Это повышенное внимание к бытию может проявляться в любви к прошлому как к бывшему. В этом случае прошлое воспринимается как здесь наличествующее, предельно актуальное, не только косвенно затрагивающее действительность, но составляющее его суть, делающее его тем, что есть. В прошлом консерватор видит вечное, и только поэтому оно для него выступает как норматив для настоящего и будущего. Это вечное прошлое, которое длится здесь и сейчас.
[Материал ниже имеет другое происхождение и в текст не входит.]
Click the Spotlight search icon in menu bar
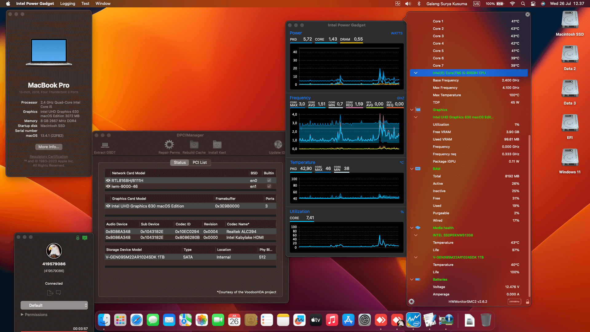Screen dimensions: 590x332 pos(523,4)
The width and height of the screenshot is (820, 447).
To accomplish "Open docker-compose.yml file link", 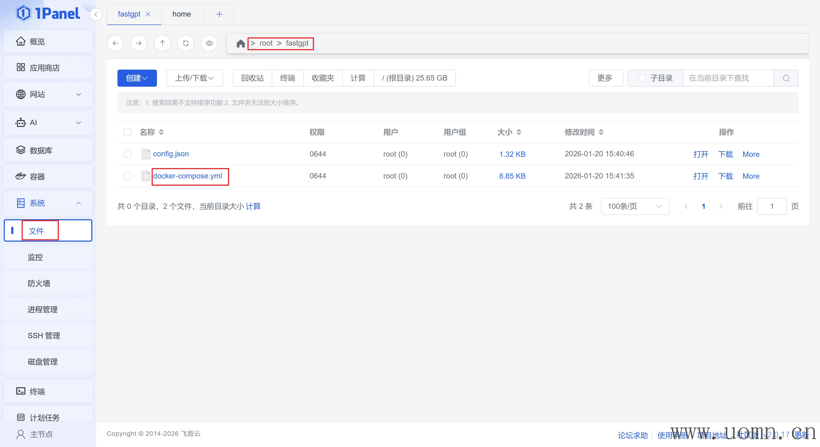I will click(187, 176).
Оно укрывается от поверхностного взгляда модерниста (еще Гераклит говорил, что «природа любит прятаться»), но обнаруживает себя для того, кто прислушивается к тихому голосу бытия.

 

Но консерватором может быть и тот, кто полностью безразличен к прошлому, но стремится схватить бытие в прямом и актуальном экзистенциальном опыте – чаще всего через ужас и другие специальные операции метафизики. Если бытие откроется в настоящем, сквозь феноменологическое наличие, оно проступит и в прошлом, так как прошлое – без какого бы то ни было предварительного намерения – откроется как бывшее, а значит, как актуальное.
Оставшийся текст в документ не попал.